FXStreet (Delhi) – Research Team at BBH, suggests that there is a great uncertainty remaining over the outlook for China’s policy.

Key Quotes

“Now that it is in the SDR, many expect Chinese officials to intervene less on the currency, with some thinking that devaluation in August was only the “first bite of the cherry, the second bite is coming.” Others argue that foreign central banks will begin boosting their yuan reserves soon, and this will provide the offset to the private capital outflows. There is also speculation that China will increase the band in which it allows the dollar-yuan exchange rate to move (2% from the central reference rate, or fix).”

There is scope for the PBOC to ease monetary policy. There are numerous economic reports that will be released in the days ahead. Ironically, they are accepted with less cynicism than the GDP figures. Of the reports, investors tend to watch the CPI and trade figures the closest. China is expected to report a record trade surplus, which is one of the arguments against a significant depreciation of the yuan. Exports and imports are still contracting on a year-over-year basis.”
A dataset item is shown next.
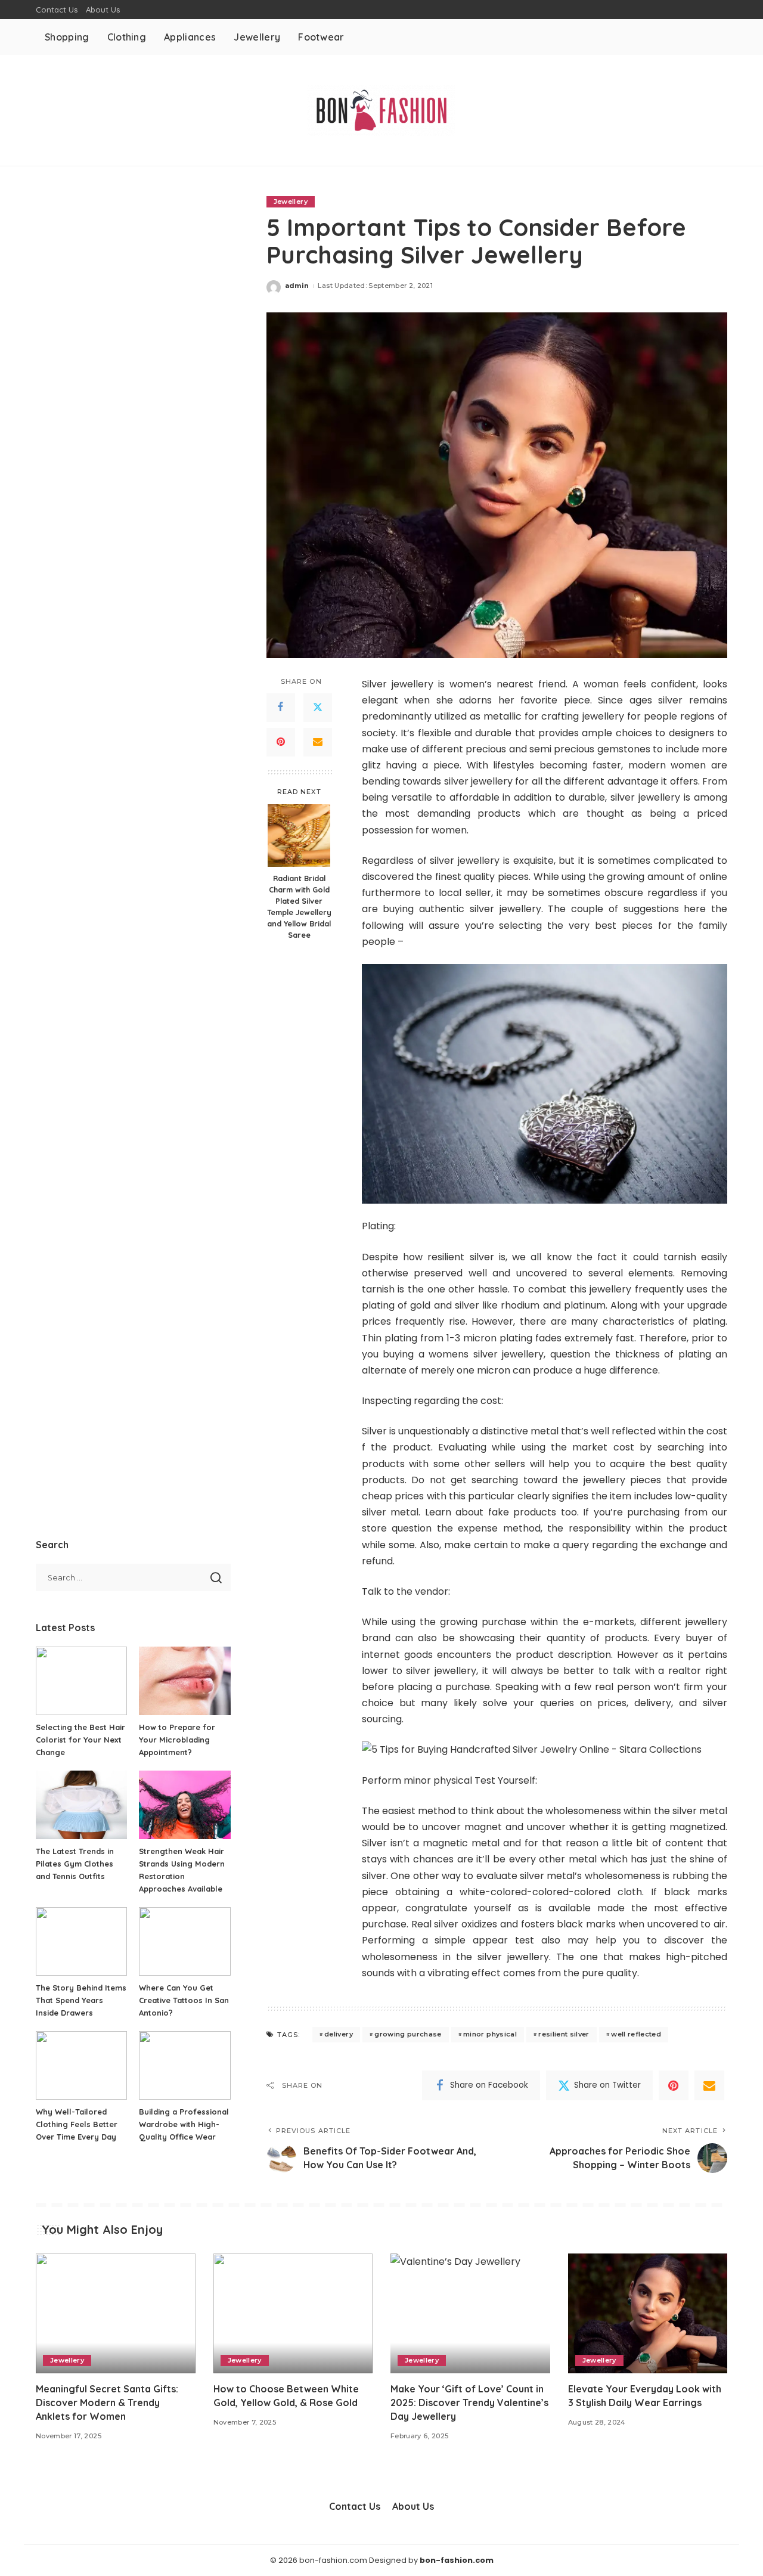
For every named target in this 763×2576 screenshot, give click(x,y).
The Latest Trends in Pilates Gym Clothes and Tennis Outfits (75, 1863)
China’s CPI has been stable this year. It has averaged 1.4% year-over-year through October, and it is expected to match it in November. This means policy rates remain too high. High reserve requirements may have been a macro-prudential tool during a period of strong capital inflow, but the 17.5% rate now seems ill-suited for a period of capital outflows. Even if the precise timing may be impossible forecast with any confidence, the bottom of China’s monetary cycle is not at hand.”

Research Team at BBH, suggests that there is a great uncertainty remaining over the outlook for China’s policy.